◆ REQUIRED WORK
Locate the string "атаку" in the listing below. Copy every line where it is found.
--- START ---
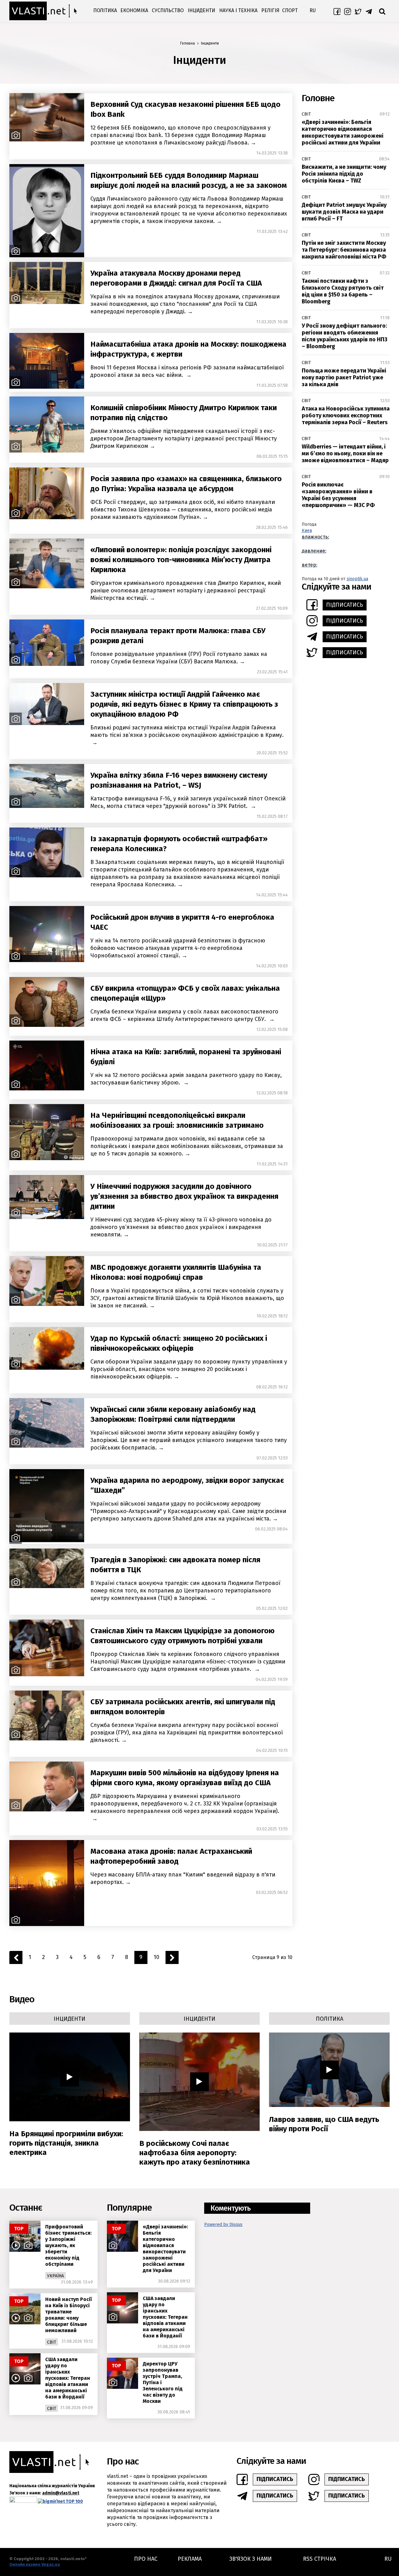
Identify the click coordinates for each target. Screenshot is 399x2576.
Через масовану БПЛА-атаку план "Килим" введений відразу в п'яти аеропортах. (182, 1878)
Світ (306, 114)
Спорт (290, 10)
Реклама (190, 2558)
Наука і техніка (238, 10)
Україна (55, 2276)
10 (156, 1957)
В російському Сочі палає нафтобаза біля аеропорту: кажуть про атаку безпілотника (194, 2152)
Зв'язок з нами (250, 2558)
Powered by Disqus (223, 2224)
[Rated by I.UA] (23, 2501)
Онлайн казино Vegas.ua (34, 2564)
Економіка (134, 10)
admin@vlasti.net (60, 2493)
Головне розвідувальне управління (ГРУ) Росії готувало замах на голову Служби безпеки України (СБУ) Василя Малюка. (178, 658)
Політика (105, 10)
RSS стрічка (319, 2558)
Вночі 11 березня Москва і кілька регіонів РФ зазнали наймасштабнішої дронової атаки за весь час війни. (187, 371)
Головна (187, 43)
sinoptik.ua (357, 578)
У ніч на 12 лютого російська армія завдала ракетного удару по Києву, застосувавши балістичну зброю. (186, 1079)
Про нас (145, 2558)
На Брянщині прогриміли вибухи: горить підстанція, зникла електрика (66, 2143)
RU (313, 10)
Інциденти (201, 10)
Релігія (270, 10)
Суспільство (168, 10)
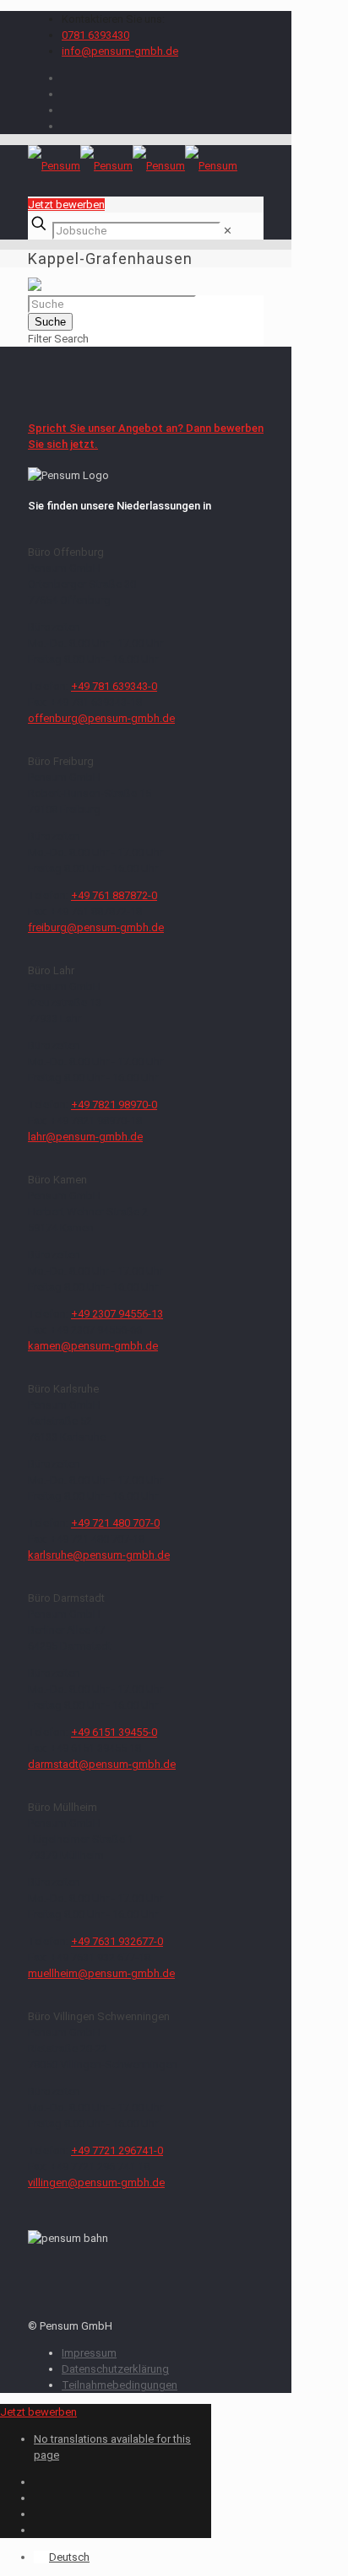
--- END ---
◆ SOLUTION TO THE EXERCISE
Через масовану БПЛА-атаку план "Килим" введений відразу в п'яти аеропортах. (182, 1878)
В російському Сочі палає нафтобаза біля аеропорту: кажуть про атаку безпілотника (194, 2152)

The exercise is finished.